Исходный текст:
= = =
Этим, очевидно, объясняется решение Бернеса презентовать новинку не в Москве, а во время ленинградских гастролей весной 58-го. Напомню, что тогда город на Неве не имел статуса ни второй, ни культурной столицы страны. “Посмотрим на реакцию публики, — очевидно, рассудил певец, — а там видно будет”. Он не ошибся — песню ленинградцы приняли очень тепло, и местная артель «Пластмасс» тут же предложила ему записать ее на пластинку со своим штатным оркестром. Бернес, разумеется, согласился, и летом пластинки с «Балладой о жизни» уже продавались в Ленинграде, постепенно расползаясь по стране.
= = =
Исходные данные:

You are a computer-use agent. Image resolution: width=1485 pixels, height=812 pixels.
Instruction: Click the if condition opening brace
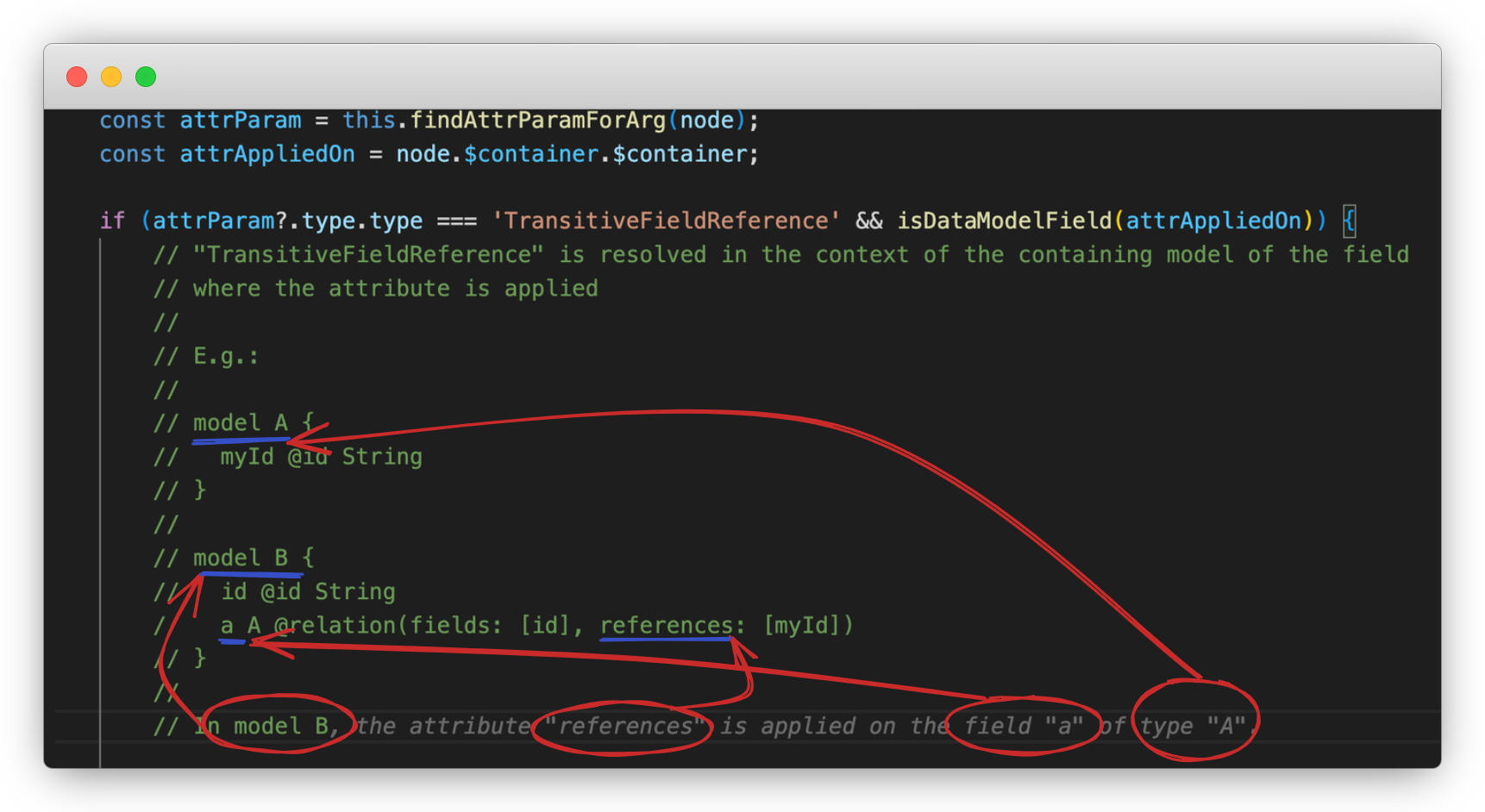click(x=1348, y=220)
= = =
Задания:
1) Какая местная организация предложила Бернесу записать песню на пластинку, согласно отрывку о «Балладе о жизни»?
2) Воспроизведите дословно фрагмент отрывка о «Балладе о жизни», который начинается со слов «Этим, очевидно, объясняется» и заканчивается словами «расползаясь по стране.».
Опирайтесь только на исходный текст.

Ответы:
1) Ленинградская артель «Пластмасс».

2)
Этим, очевидно, объясняется решение Бернеса презентовать новинку не в Москве, а во время ленинградских гастролей весной 58-го. Напомню, что тогда город на Неве не имел статуса ни второй, ни культурной столицы страны. “Посмотрим на реакцию публики, — очевидно, рассудил певец, — а там видно будет”. Он не ошибся — песню ленинградцы приняли очень тепло, и местная артель «Пластмасс» тут же предложила ему записать ее на пластинку со своим штатным оркестром. Бернес, разумеется, согласился, и летом пластинки с «Балладой о жизни» уже продавались в Ленинграде, постепенно расползаясь по стране.